Otro ataque de odio contra personas en situación de calle

Cinco meses después del ataque a la ranchada en Mataderos, volvieron a prender fuego a una familia en situación de calle, esta vez en Boedo. "Esta ola de violencia atraviesa todos los barrios de la ciudad", denunciaron las organizaciones sociales que trabajan la problemática.

Una familia en situación de calle fue atacada con fuego en la madrugada de este sábado. La ranchada, una casa rodante estacionada en Boedo donde dormían dos adultos con sus 8 hijes, fue rociada con nafta y prendida fuego. Según el testimonio de las organizaciones sociales que trabajan la problemática en la zona, les pibes salvaron sus vidas “de milagro”.

“Hace por lo menos tres años que la familia estaba en calle, viviendo en esa casa rodante, que fueron construyendo ellos mismos con la ayuda de mucha gente del barrio. Alberto, el padre de los chicos, se había negado a continuar recibiendo el subsidio habitacional que ofrece el Gobierno porteño, porque a cambio debía dormir en un hotel en pésimas condiciones, casi peores que la calle, y además poner plata de su bolsillo porque no llegaba a cubrir ni la mitad del valor del alquiler”, describió a El Grito del Sur Bárbara, de la ONG Sopa de Letras, una de las organizaciones que asiste cotidianamente a la familia.

Por ahora se desconoce quiénes realizaron el ataque, pero según el testimonio de una de las menores que resultó atacada, habían recibido amenazas la noche anterior y la familia hasta radicó una denuncia en la comisaría 5ta, pero les negaron una consigna.
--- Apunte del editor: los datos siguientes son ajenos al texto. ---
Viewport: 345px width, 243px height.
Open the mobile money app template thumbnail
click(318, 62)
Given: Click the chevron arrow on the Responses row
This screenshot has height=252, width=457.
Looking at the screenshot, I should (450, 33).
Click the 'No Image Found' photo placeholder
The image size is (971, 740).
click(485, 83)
La familia había sido la protagonista de un corto documental del sitio Destapiadas.org, que lleva de título “La familia sobre ruedas”.

Así quedó la casa rodante de la familia tras el ataque.

El ataque fue un calco del que sufrió en mayo pasado una ranchada en el barrio de Mataderos, caso que conmovió a la opinión pública. “Estamos en estado de alerta y movilización a partir de estos aberrantes hechos que se vienen repitiendo en diferentes barrios. Esta ola de violencia atraviesa todos los barrios de la ciudad y es producto de la ausencia y desidia del Estado contra lxs más vulnerables. Este desprecio, sumado al discurso de criminalización de la pobreza, de odio, xenofobia, transfobia y racismo, que se reproduce desde las más altas esferas gubernamentales y los medios de comunicación, avala y reproduce las agresiones contra nuestrxs compañerxs. No podemos seguir permitiendo que esto suceda”, dijeron en un comunicado de prensa una serie de organizaciones sociales que participaron del Segundo Censo Popular de Personas en Situación de Calle, entre ellas la Asamblea Popular Plaza Dorrego, No Tan Distintas, Sopa de Letras, Abrigar Derechos, La Rosa Naranja y la Red Puentes (Movimiento Popular La Dignidad).